A reported pro-Russian hacking group says it was behind a cyber attack that took down several Kentucky state government websites earlier this week.
Carlos Luna, general manager of Kentucky Interactive, a contractor which manages the state’s government websites, said some state websites began receiving alerts of potential DDoS (distributed denial of service) activity Wednesday.
“Our security team took action to limit the impact and restore services,” Luna said in a statement to the media. “At this time, Kentucky.gov websites hosted by Kentucky Interactive are online.”
Luna said that Kentucky Interactive confirmed Thursday the attack was initiated by “bad actors.”

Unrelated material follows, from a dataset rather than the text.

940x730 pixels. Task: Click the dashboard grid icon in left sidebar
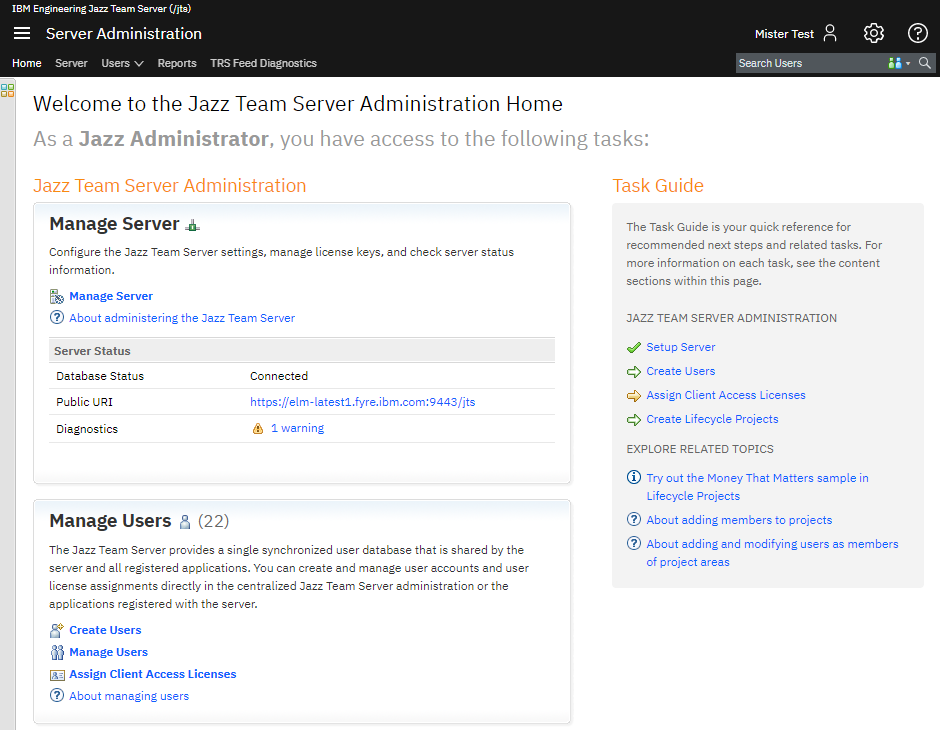point(7,90)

Killnet, a hacker group that’s reported to align with Russia and has targeted attacks toward NATO countries since Russia’s invasion of Ukraine, claimed responsibility for the attack in a post on the social media service Telegram. Killnet said “USA offline” in the post, and claimed responsibility for website outages in 12 states.

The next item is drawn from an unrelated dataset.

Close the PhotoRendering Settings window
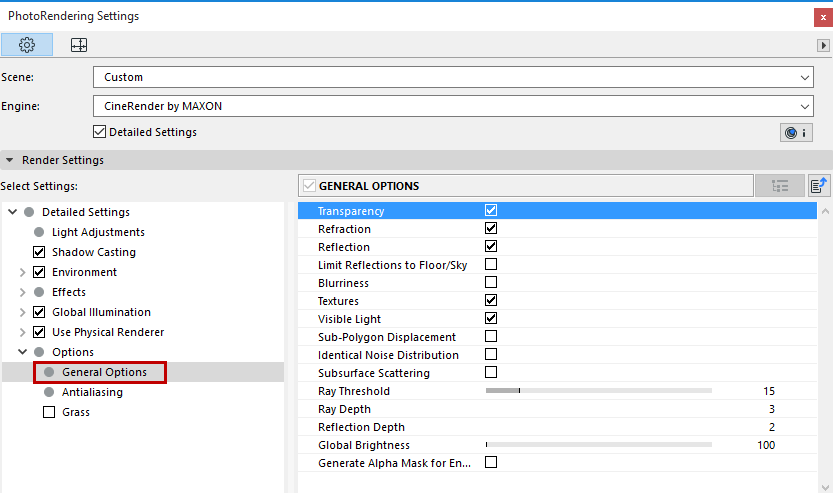Screen dimensions: 833x493 [x=821, y=16]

Several Kentucky websites were down and went back up later in the week. Government websites in Florida, Alabama and Indiana, among others, went down too.
Kentucky Interactive investigated the outages, Luna confirmed. The Department of Homeland Security and the Cybersecurity and Infrastructure Security Agency were contacted.
Killnet has reportedly acted as a group of hackers for hire in the past, according to Politico. But the group has backed Russia since the country invaded neighboring Ukraine in February, sparking a war between the two countries that is still ongoing.
It appears that most KY state government websites are down. They went down sometime this morning. Working on details. ^AH pic.twitter.com/Zb3uv08DZE
— Bluegrass Politics (@BGPolitics) October 5, 2022
Killnet has conducted hacks targeted at NATO countries since Russia’s invasion, according to CNN, but Killnet’s ties to the Russian government are unclear.
Editor’s note: This story was updated after officials clarified the spelling of Carlos Luna’s name.